### Exercise instructions
Transcribe the line that contains "登录 (148, 1485)" and every line after it to the end of the records, exactly and nothing else. Skip the pictures.

──────────────────────────────

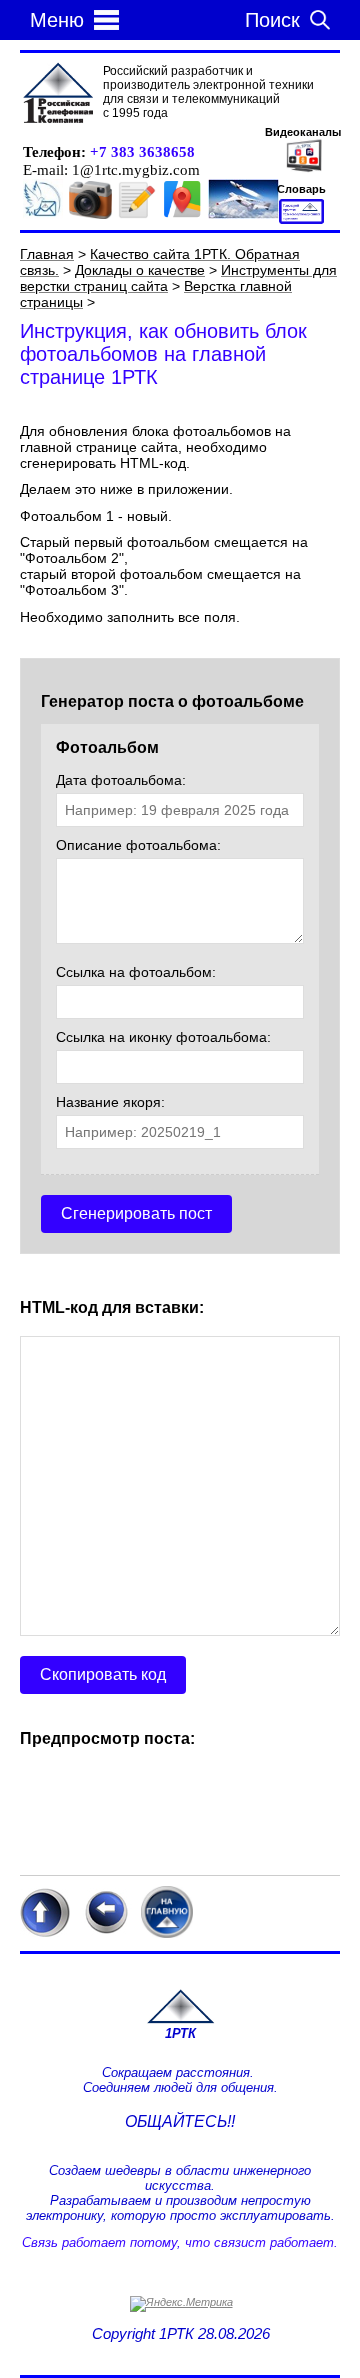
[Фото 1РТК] (90, 215)
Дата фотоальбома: (121, 780)
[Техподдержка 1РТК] (243, 215)
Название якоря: (110, 1102)
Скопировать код (103, 1674)
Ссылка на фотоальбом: (136, 972)
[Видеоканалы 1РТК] (304, 170)
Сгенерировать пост (136, 1213)
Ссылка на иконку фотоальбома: (163, 1037)
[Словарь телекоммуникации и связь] (301, 220)
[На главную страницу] (180, 2020)
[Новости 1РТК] (43, 215)
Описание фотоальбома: (138, 845)
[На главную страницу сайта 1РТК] (167, 1934)
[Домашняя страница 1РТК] (58, 94)
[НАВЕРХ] (45, 1934)
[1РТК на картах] (182, 215)
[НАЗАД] (105, 1934)
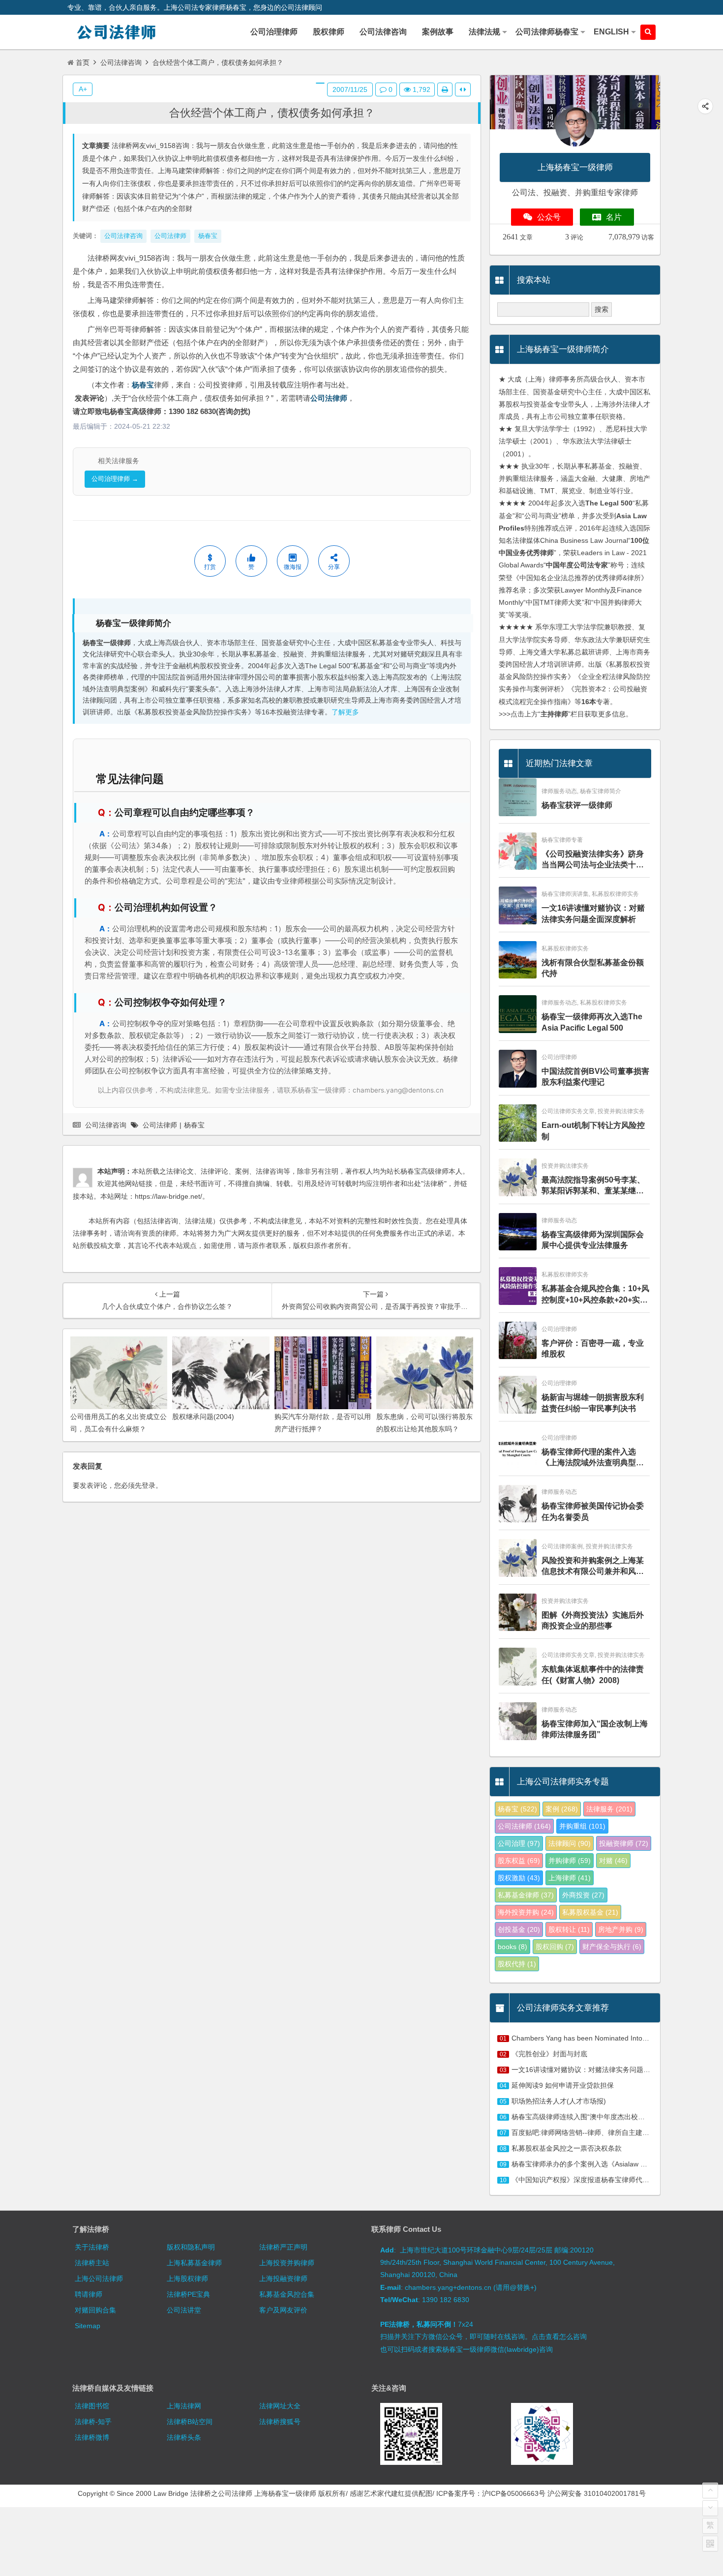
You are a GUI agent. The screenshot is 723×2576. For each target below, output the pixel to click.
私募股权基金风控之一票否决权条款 (567, 2148)
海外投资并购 (526, 1912)
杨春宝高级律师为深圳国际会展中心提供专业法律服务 (593, 1239)
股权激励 (519, 1878)
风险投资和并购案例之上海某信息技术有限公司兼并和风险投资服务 (593, 1566)
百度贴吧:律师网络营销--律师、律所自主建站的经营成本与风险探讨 (615, 2132)
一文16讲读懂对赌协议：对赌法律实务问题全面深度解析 (593, 913)
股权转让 (569, 1929)
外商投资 (583, 1895)
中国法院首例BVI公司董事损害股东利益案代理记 (595, 1076)
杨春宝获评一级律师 (577, 805)
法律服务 (609, 1809)
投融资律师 (623, 1843)
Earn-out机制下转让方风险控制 (593, 1130)
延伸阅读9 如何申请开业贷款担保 (563, 2085)
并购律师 (569, 1861)
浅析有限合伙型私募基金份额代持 (593, 967)
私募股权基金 (590, 1912)
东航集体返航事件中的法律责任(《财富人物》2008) (593, 1674)
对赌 (613, 1861)
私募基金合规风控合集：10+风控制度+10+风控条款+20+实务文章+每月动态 (595, 1294)
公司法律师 (328, 398)
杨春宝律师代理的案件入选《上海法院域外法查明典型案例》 (593, 1458)
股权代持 (517, 1964)
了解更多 (345, 712)
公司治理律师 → (114, 478)
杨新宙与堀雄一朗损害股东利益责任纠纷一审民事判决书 (593, 1402)
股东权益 (519, 1861)
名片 (614, 217)
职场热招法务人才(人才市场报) (559, 2101)
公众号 (549, 217)
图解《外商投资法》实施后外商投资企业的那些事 (593, 1620)
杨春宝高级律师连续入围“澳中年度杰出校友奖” (583, 2117)
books (512, 1947)
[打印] (444, 89)
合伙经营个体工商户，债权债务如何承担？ (272, 113)
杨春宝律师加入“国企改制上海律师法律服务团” (595, 1729)
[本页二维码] (710, 2543)
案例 (561, 1809)
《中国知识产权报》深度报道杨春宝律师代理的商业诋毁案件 (604, 2180)
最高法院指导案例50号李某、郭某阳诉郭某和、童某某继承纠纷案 (593, 1186)
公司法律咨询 (121, 62)
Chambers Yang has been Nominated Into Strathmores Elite (605, 2038)
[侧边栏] (463, 89)
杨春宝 (143, 385)
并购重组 (582, 1826)
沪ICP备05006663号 (513, 2493)
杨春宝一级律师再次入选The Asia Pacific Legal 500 (592, 1022)
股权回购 (555, 1947)
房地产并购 (620, 1929)
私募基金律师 (526, 1895)
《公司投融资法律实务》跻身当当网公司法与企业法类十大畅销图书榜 (593, 860)
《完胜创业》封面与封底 (549, 2054)
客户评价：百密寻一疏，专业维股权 (593, 1348)
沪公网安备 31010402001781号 (596, 2493)
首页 (83, 62)
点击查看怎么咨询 (559, 2336)
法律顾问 (569, 1843)
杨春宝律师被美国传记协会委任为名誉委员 (593, 1511)
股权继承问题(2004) (203, 1417)
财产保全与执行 (611, 1947)
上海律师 (569, 1878)
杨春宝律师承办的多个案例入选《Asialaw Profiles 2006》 (600, 2164)
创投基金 (519, 1929)
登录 (148, 1485)
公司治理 (519, 1843)
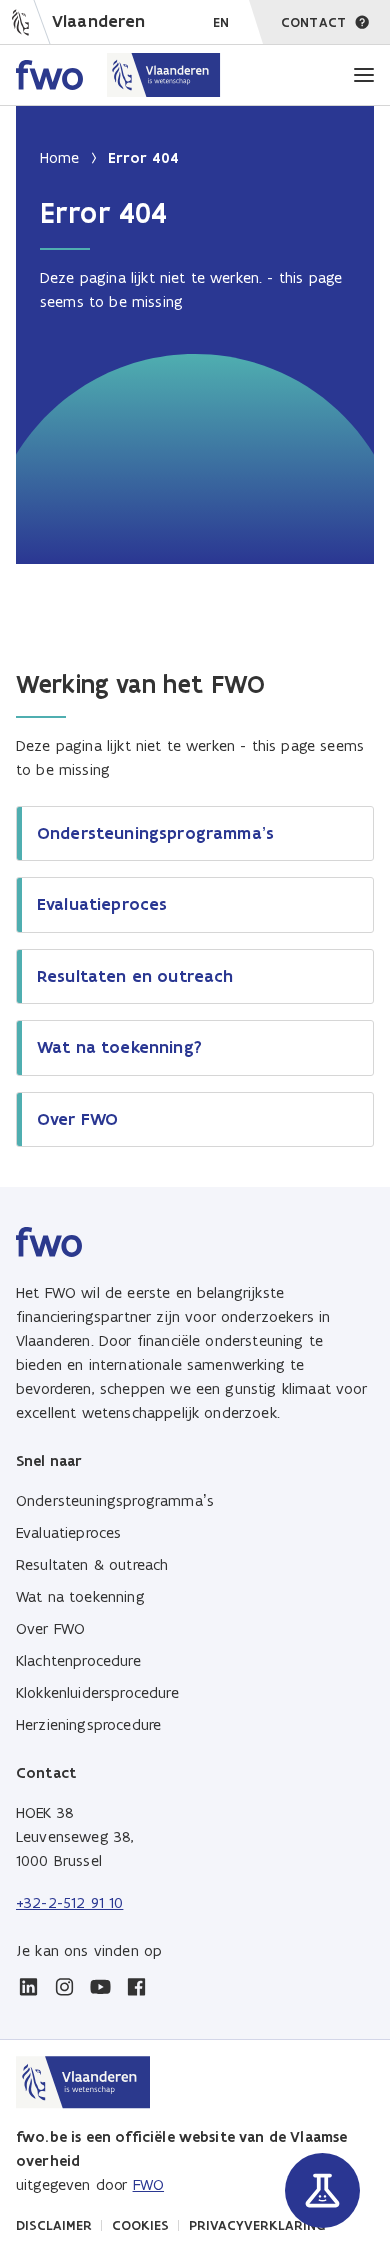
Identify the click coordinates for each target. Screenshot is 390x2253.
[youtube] (100, 1987)
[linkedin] (28, 1987)
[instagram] (64, 1987)
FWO (148, 2184)
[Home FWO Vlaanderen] (118, 75)
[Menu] (364, 75)
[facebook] (136, 1987)
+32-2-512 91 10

──────────────────────────────

### Task result
登录 (148, 1485)
公司治理 (519, 1843)
Identify the click coordinates for each target. Screenshot is 390x2253.
[youtube] (100, 1987)
[linkedin] (28, 1987)
[instagram] (64, 1987)
FWO (148, 2184)
[Home FWO Vlaanderen] (118, 75)
[Menu] (364, 75)
[facebook] (136, 1987)
+32-2-512 91 10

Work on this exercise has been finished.